In un rapporto pubblicato oggi, in cui si riporta l’esito di interviste a 84 testimoni, tra cui guardie, prigionieri e giudici, Amnesty segnala che almeno una volta alla settimana tra il 2011 e il 2015 gruppi fino a 50 persone sono stati presi dalle loro celle per processi arbitrari, picchiati e poi impiccati “nella notte, in totale segretezza.” “Durante tutto questo processo, i prigionieri vengono bendati. Non sanno quando e come moriranno fino a quando la corda sarà infilata attorno al loro collo”, ha denunciato l’ong. La maggior parte delle vittime sono civili, percepiti come oppositori del governo del presidente Bashar al Assad. “Li lasciano appesi da 10 a 15 minuti”, ha testimoniato un ex giudice che ha assistito alle esecuzioni. “Per quanto riguarda i più giovani, quando il loro peso non è sufficiente per farli morire, intervengono gli assistenti del boia che li tirano verso il basso finché non gli si spezza il collo”. 

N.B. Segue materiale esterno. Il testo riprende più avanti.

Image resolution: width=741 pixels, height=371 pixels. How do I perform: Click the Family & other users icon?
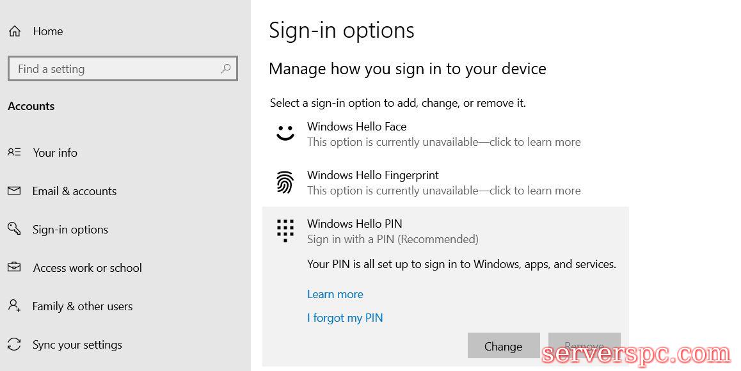14,306
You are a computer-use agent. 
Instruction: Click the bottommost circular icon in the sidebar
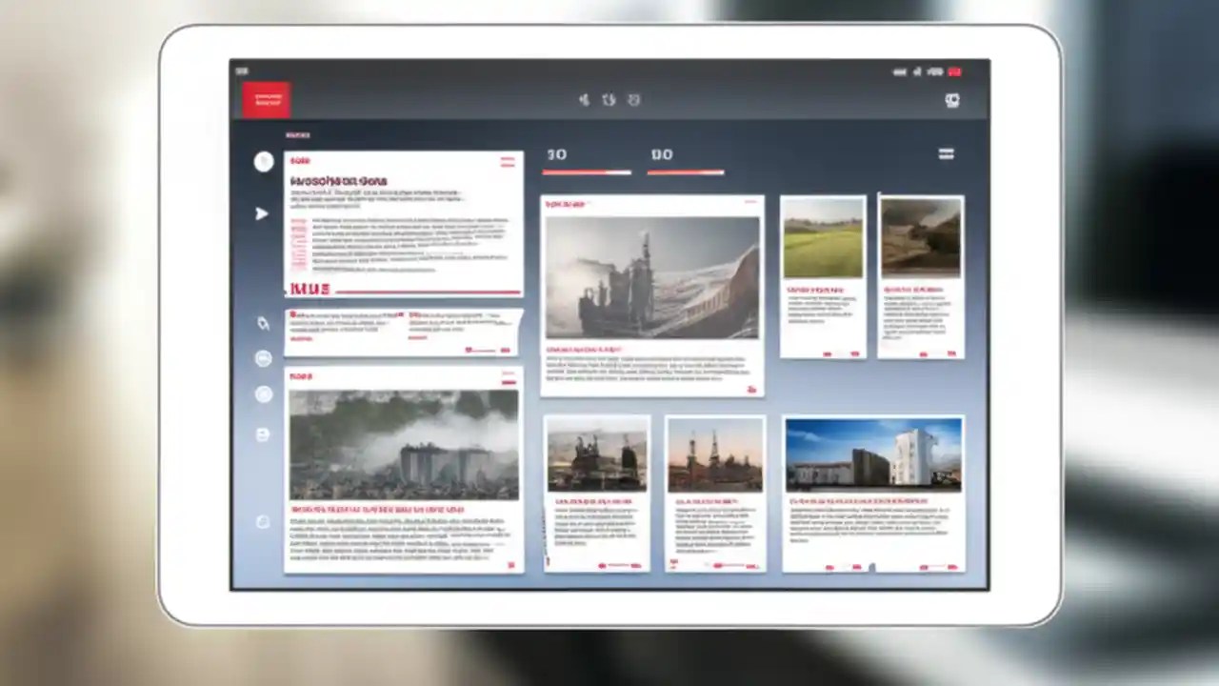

Per Amnesty si tratta di crimini di guerra e crimini contro l’umanità che, con ogni probabilità, sono ancora attuali. Migliaia di prigionieri sono detenuti nella prigione militare di Saydnaya, una delle prigioni più importanti del Paese, situata a 30 chilometri a Nord da Damasco. L’ong accusa il governo siriano di condurre una “politica di sterminio”, torturando regolarmente i detenuti e privandoli di acqua, cibo e medicine. I prigionieri, secondo Amnesty, sono stati abusati o costretti a violenze reciproche. Nel carcere, inoltre, sarebbero state applicate delle “regole speciali”: ai detenuti non era permesso parlare e dovevano assumere posizioni particolari quando le guardie entravano nella loro cella. Un ex soldato ha raccontato che era possibile sentire il “gorgoglio” dei prigionieri in punto di morte nella camera di esecuzione al piano di sotto. “Se tenevamo le orecchie incollate a terra, sentivamo una specie di gorgoglio”, ha confermato Hamid, arrestato nel 2011. “Abbiamo dormito con il rumore delle persone che morivano d’asfissia sullo sfondo. Era normale per me in quel periodo”.